[Records from a collection]
# # # #

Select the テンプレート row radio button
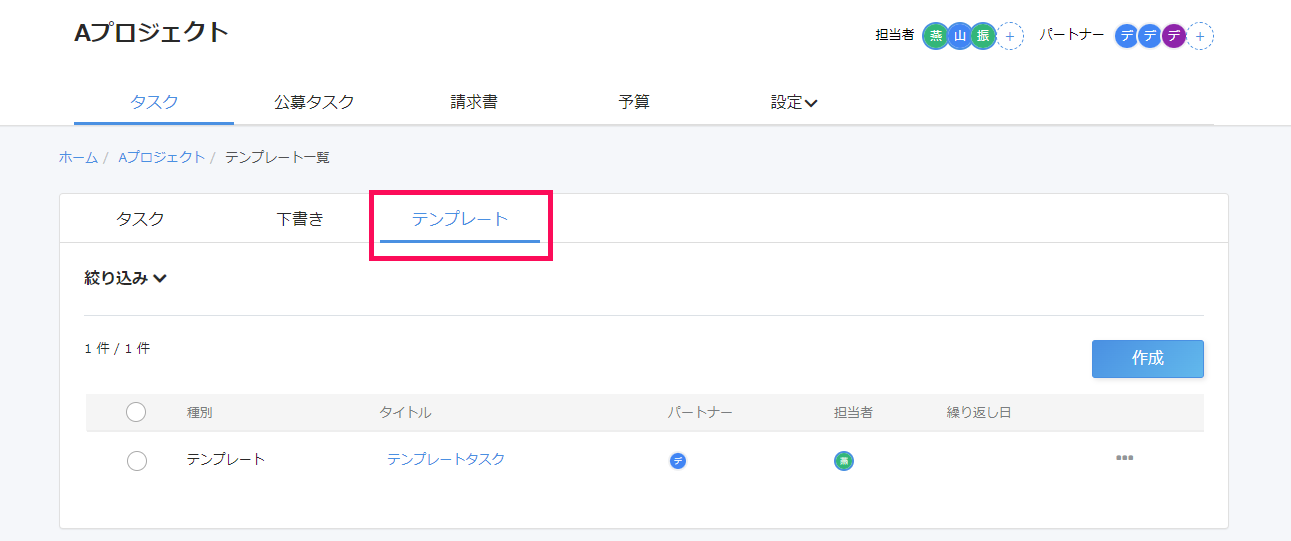 point(137,461)
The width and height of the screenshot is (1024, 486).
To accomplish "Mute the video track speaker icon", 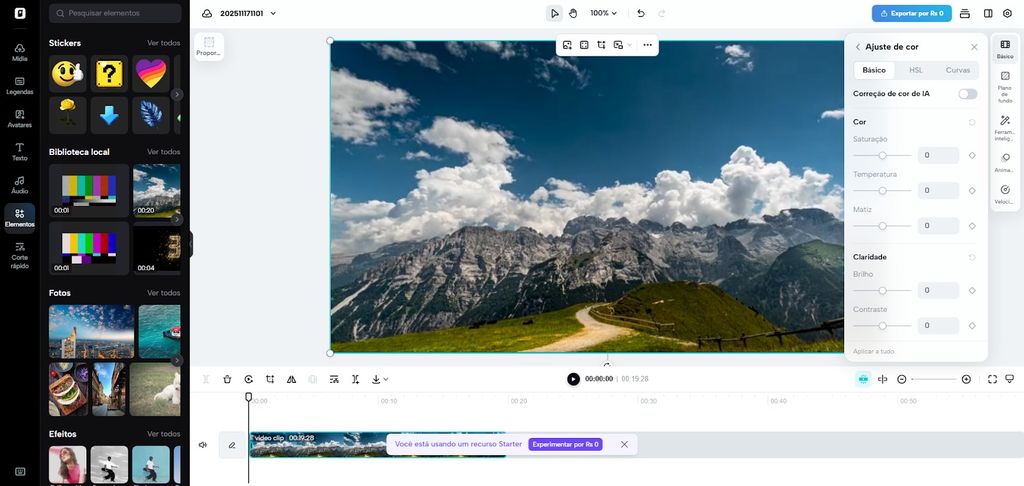I will click(x=203, y=445).
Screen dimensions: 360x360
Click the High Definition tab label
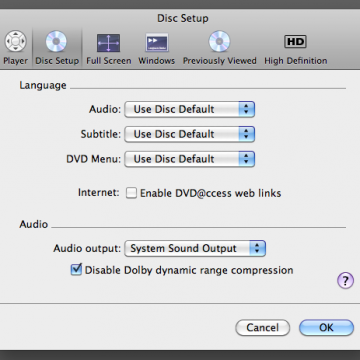[x=296, y=61]
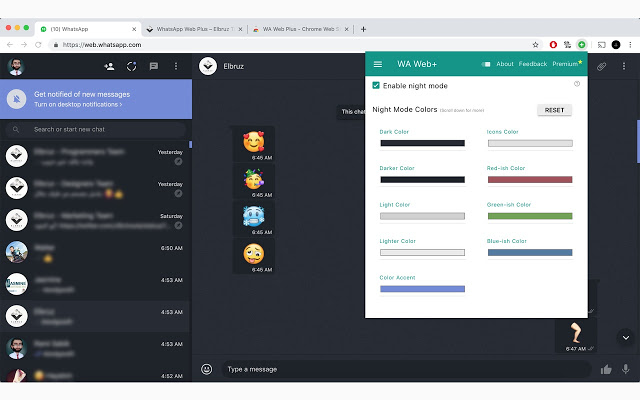Open the WA Web+ hamburger menu
The image size is (640, 400).
point(378,64)
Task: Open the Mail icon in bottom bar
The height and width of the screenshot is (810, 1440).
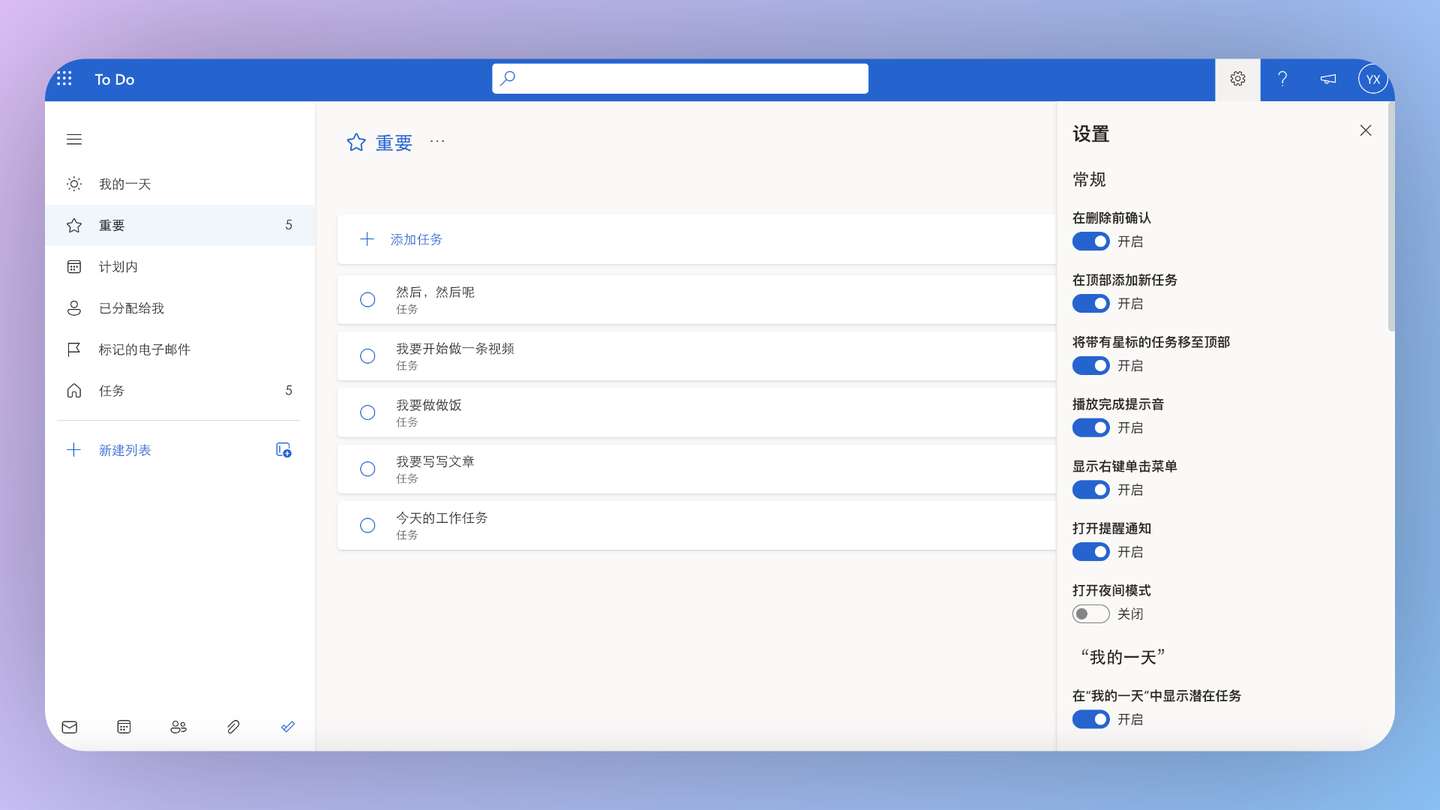Action: (69, 727)
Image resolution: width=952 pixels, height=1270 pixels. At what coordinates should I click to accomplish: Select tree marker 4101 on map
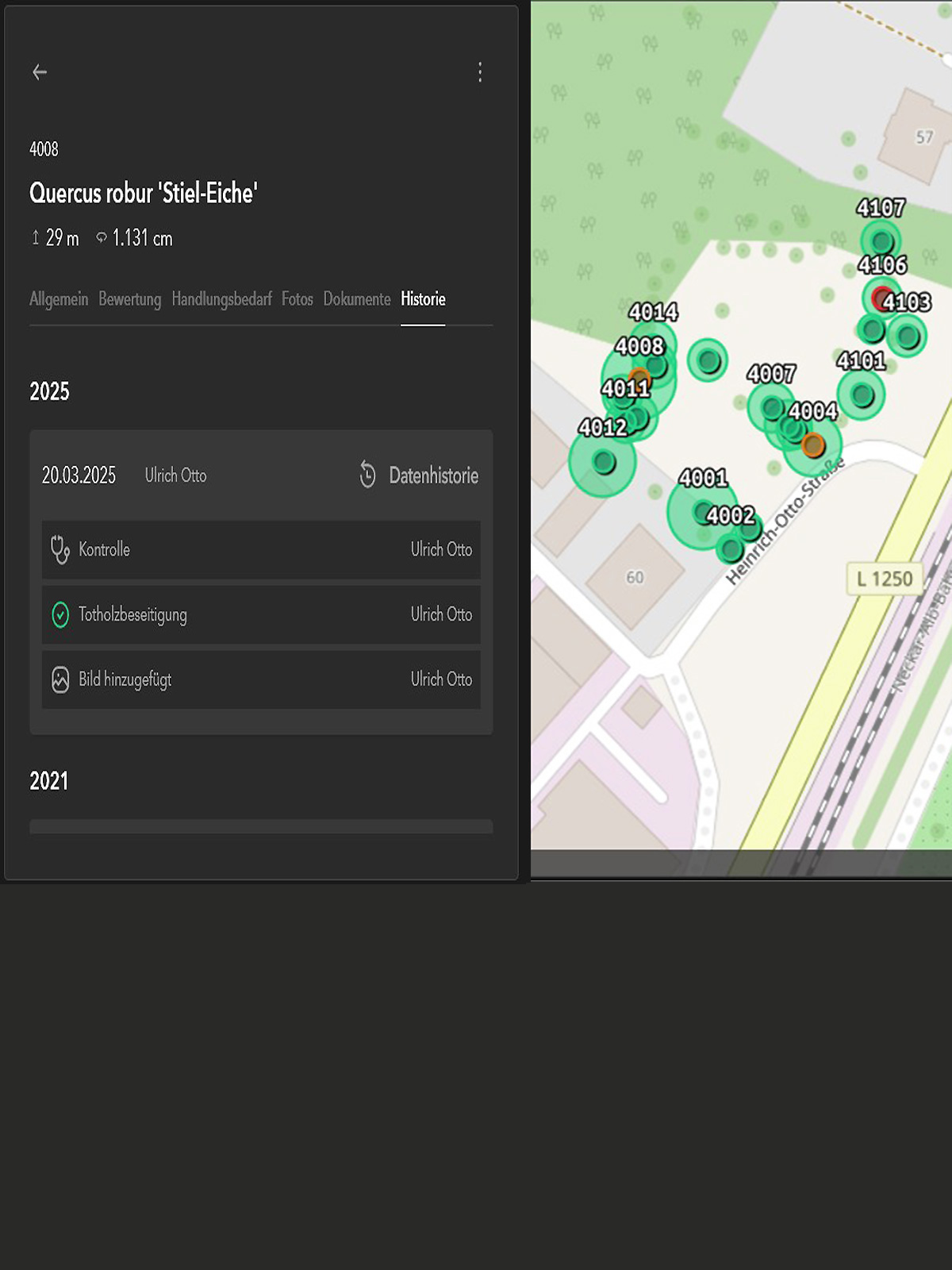862,394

# # # #

■ What you need to do ■
Please write out, word for word, only the lines from the one holding "Image resolution: width=952" through the end of the records above, with both end lines included and the pictures dropped.

■ Output ■
Image resolution: width=952 pixels, height=1270 pixels. At what coordinates should I click to accomplish: Select tree marker 4101 on map
862,394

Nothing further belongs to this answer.